IL

Global Supply Chain Management

Global Supply Chain Management (GSCM)

Class 2: The Benefits of Specialization & Offshoring: Three Theories of Trade

Today's Focus

  • GSC activities are ideally located in nations where they can be undertaken most efficiently, considering the quality of work.

    • This means locating activities where a competitive advantage exists.

    • International trade connects these globally spread activities.

  • Objective: Illustrate the gains from specialization & trade using 3 different theories:

    • Factor Proportions Theory (Heckscher & Ohlin)

      • Factor abundance drives GSC-activity location decisions.

    • Diamond Theory (Porter)

      • Clusters & sources of factor quality influence GSC-activity location decisions.

    • New Trade Theory (Paul Krugman & others)

      • Scale economies drive GSC-activity location decisions.

Heckscher-Ohlin’s Factor Proportions Theory

  • Factor abundance underlies GSC-activity location decisions.

  • Competitive advantages for locations primarily derive from the quantity of local factors (e.g., land, labor & capital).

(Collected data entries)
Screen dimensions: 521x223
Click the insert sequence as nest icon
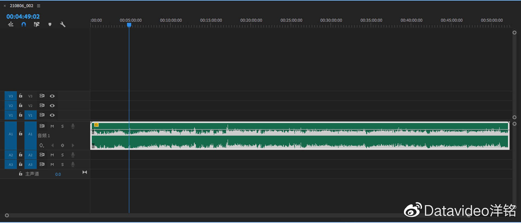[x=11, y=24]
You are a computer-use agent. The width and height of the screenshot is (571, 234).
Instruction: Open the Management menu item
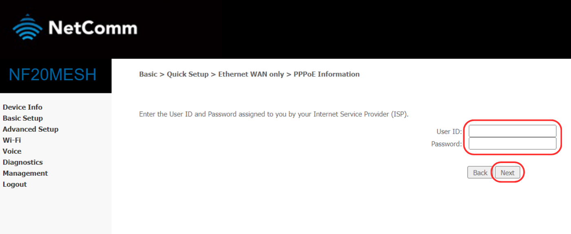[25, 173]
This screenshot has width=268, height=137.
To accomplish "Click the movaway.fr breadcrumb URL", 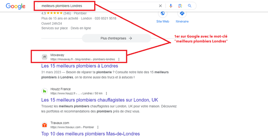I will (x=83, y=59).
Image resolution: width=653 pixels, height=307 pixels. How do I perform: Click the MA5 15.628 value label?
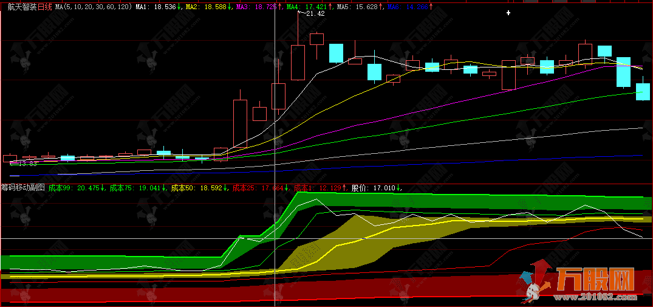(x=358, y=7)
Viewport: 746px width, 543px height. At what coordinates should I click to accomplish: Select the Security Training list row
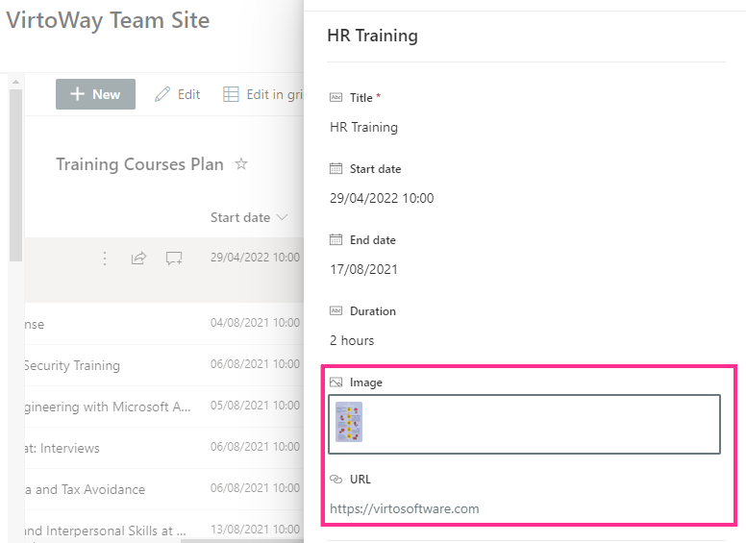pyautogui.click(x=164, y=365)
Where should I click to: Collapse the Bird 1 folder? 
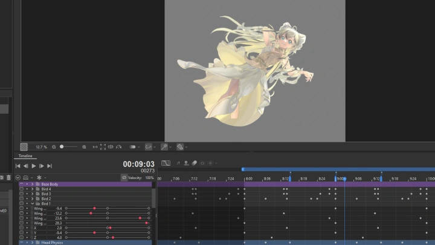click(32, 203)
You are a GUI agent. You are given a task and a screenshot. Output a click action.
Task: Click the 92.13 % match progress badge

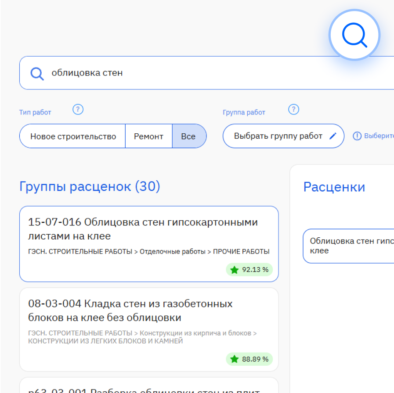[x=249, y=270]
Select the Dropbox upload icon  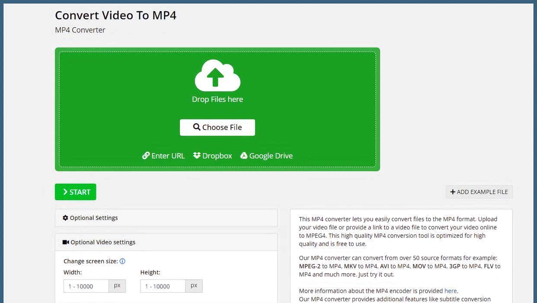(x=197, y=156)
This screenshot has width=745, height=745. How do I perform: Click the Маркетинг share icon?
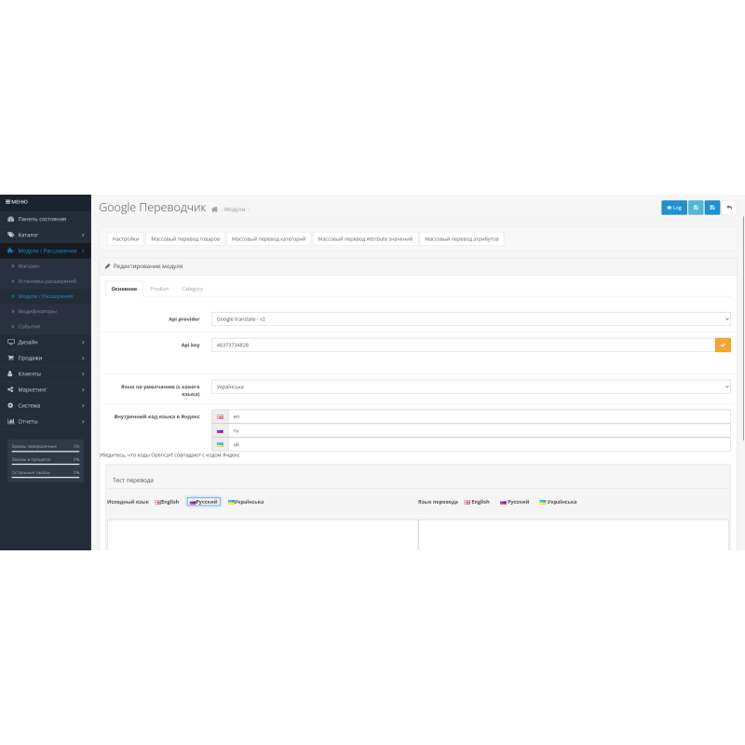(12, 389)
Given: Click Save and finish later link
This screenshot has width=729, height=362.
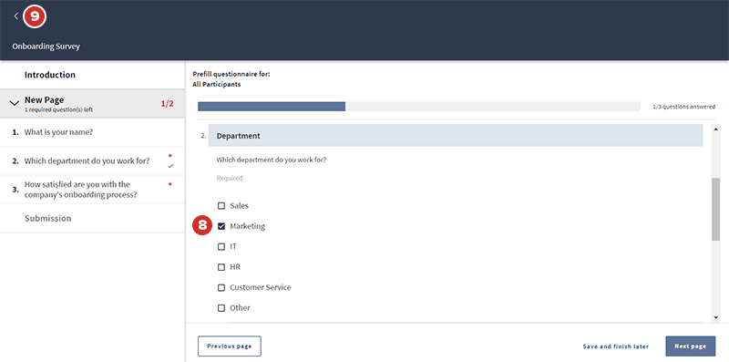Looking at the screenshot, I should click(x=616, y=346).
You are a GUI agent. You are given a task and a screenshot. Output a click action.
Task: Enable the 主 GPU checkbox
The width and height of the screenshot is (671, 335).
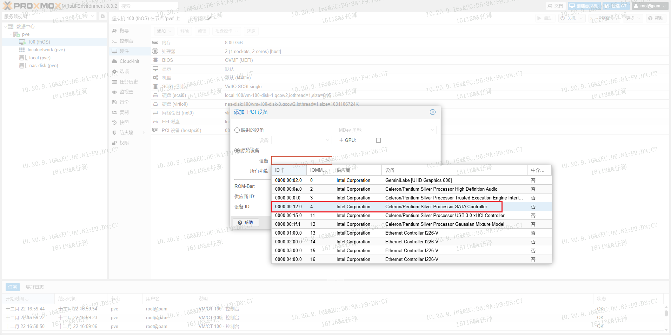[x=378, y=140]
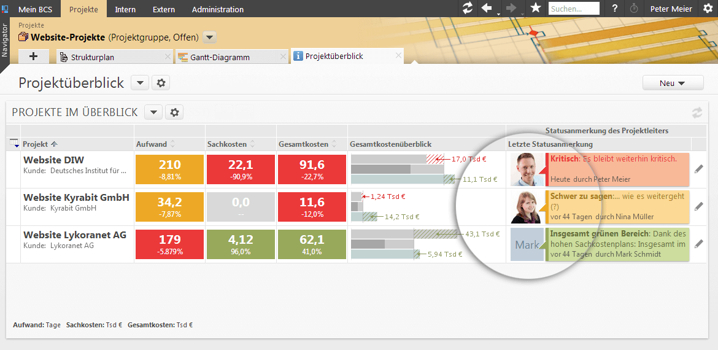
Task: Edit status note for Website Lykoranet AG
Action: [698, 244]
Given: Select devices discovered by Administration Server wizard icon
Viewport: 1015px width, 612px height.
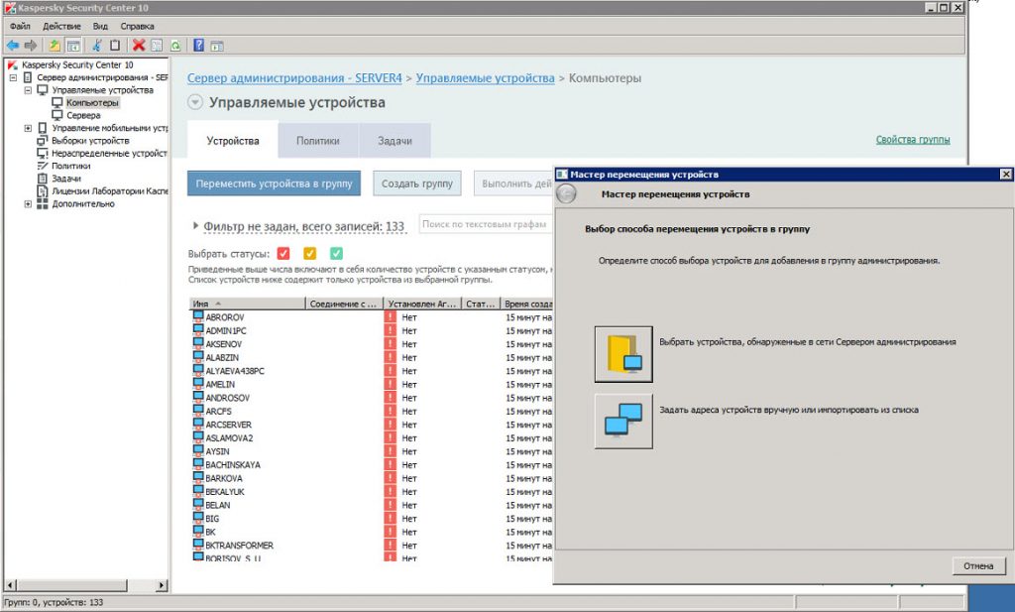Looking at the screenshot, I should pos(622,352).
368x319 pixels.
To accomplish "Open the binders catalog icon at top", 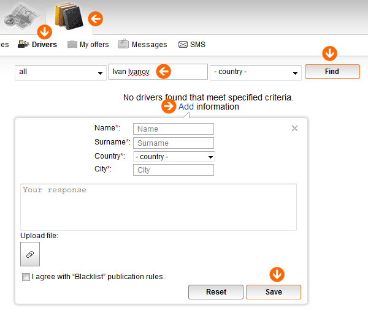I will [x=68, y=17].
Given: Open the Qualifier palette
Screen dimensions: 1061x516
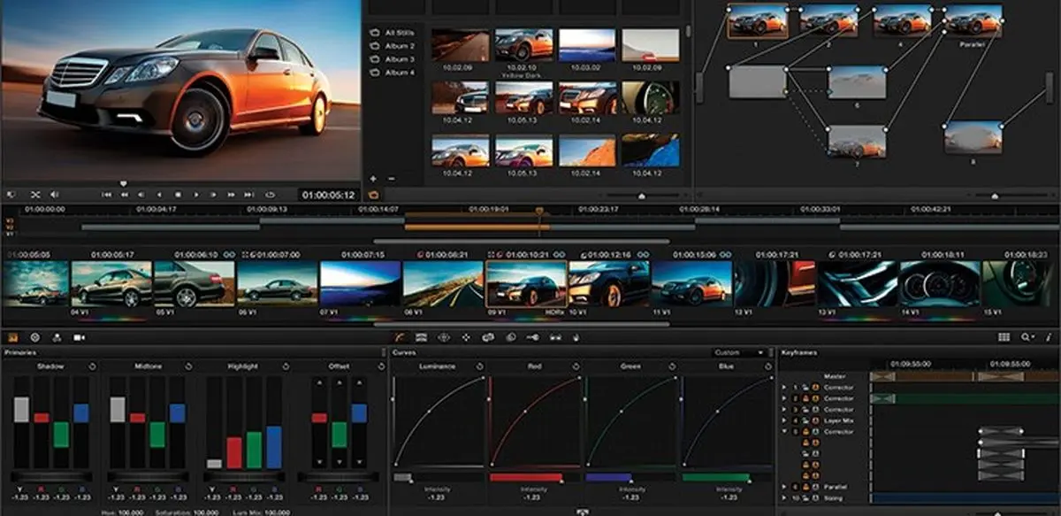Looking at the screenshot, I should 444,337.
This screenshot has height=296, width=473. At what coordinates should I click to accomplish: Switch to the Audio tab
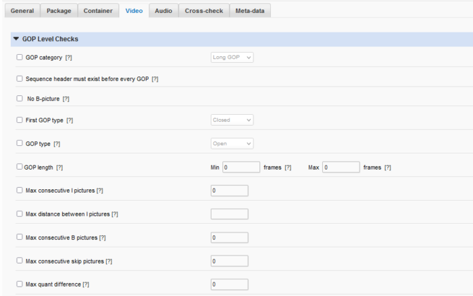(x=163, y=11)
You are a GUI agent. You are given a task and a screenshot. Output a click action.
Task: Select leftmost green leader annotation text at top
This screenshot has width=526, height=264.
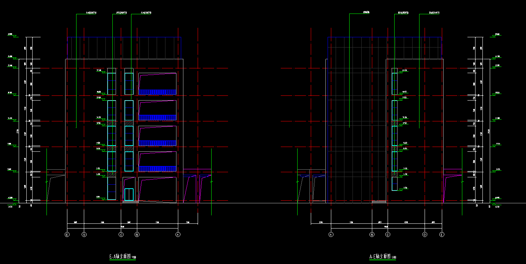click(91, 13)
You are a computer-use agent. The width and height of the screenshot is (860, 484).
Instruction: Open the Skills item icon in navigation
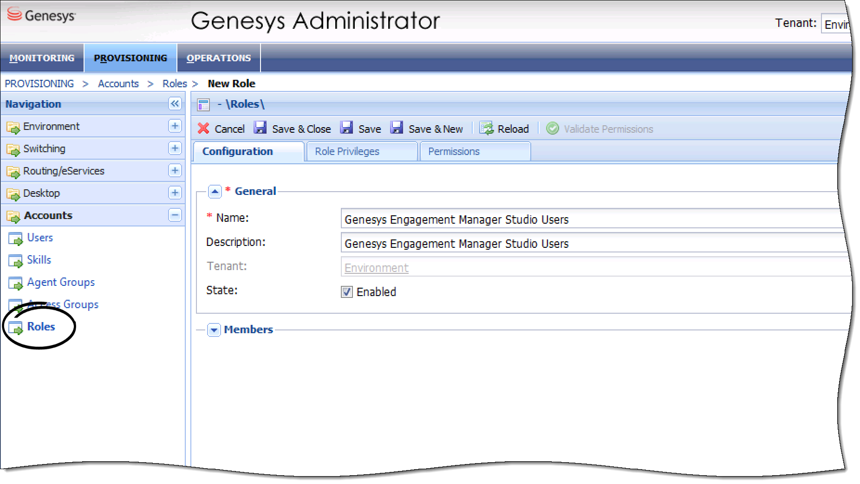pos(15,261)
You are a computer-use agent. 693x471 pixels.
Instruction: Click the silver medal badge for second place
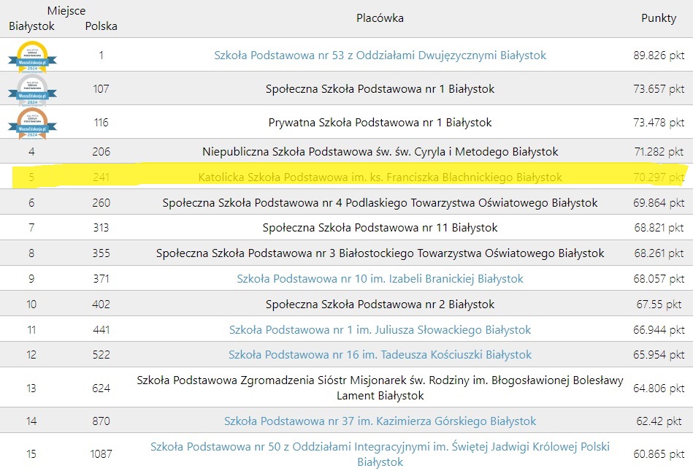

▶ [WHAT THIS EXERCISE ASKS]:
• 1. Answer these questions from the lecture notes:
(a) Which theory holds that scale economies drive GSC-activity location decisions?
(b) What connects globally spread GSC activities?
(c) In the Heckscher-Ohlin section, what do competitive advantages for locations primarily derive from?
• 2. Turn the part of the lecture notes beginning "Objective: Illustrate the gains" into a short list that keeps its main facts.
• 3. From the lecture notes, extract the text between "Class 2: The" and "competitive advantage exists.", inclusive.
The rows come from a different source than the lecture notes.

▶ [RESULTS BY TASK]:
• 1.
(a) New Trade Theory (Paul Krugman & others)
(b) International trade
(c) The quantity of local factors (e.g., land, labor & capital)

• 2.
Goal: show the gains from specialization and trade through three theories:
- Factor Proportions Theory (Heckscher & Ohlin): factor abundance drives GSC-activity location decisions.
- Diamond Theory (Porter): clusters and sources of factor quality influence those decisions.
- New Trade Theory (Paul Krugman & others): scale economies drive those decisions.

• 3.
Class 2: The Benefits of Specialization & Offshoring: Three Theories of Trade

Today's Focus

  • GSC activities are ideally located in nations where they can be undertaken most efficiently, considering the quality of work.

    • This means locating activities where a competitive advantage exists.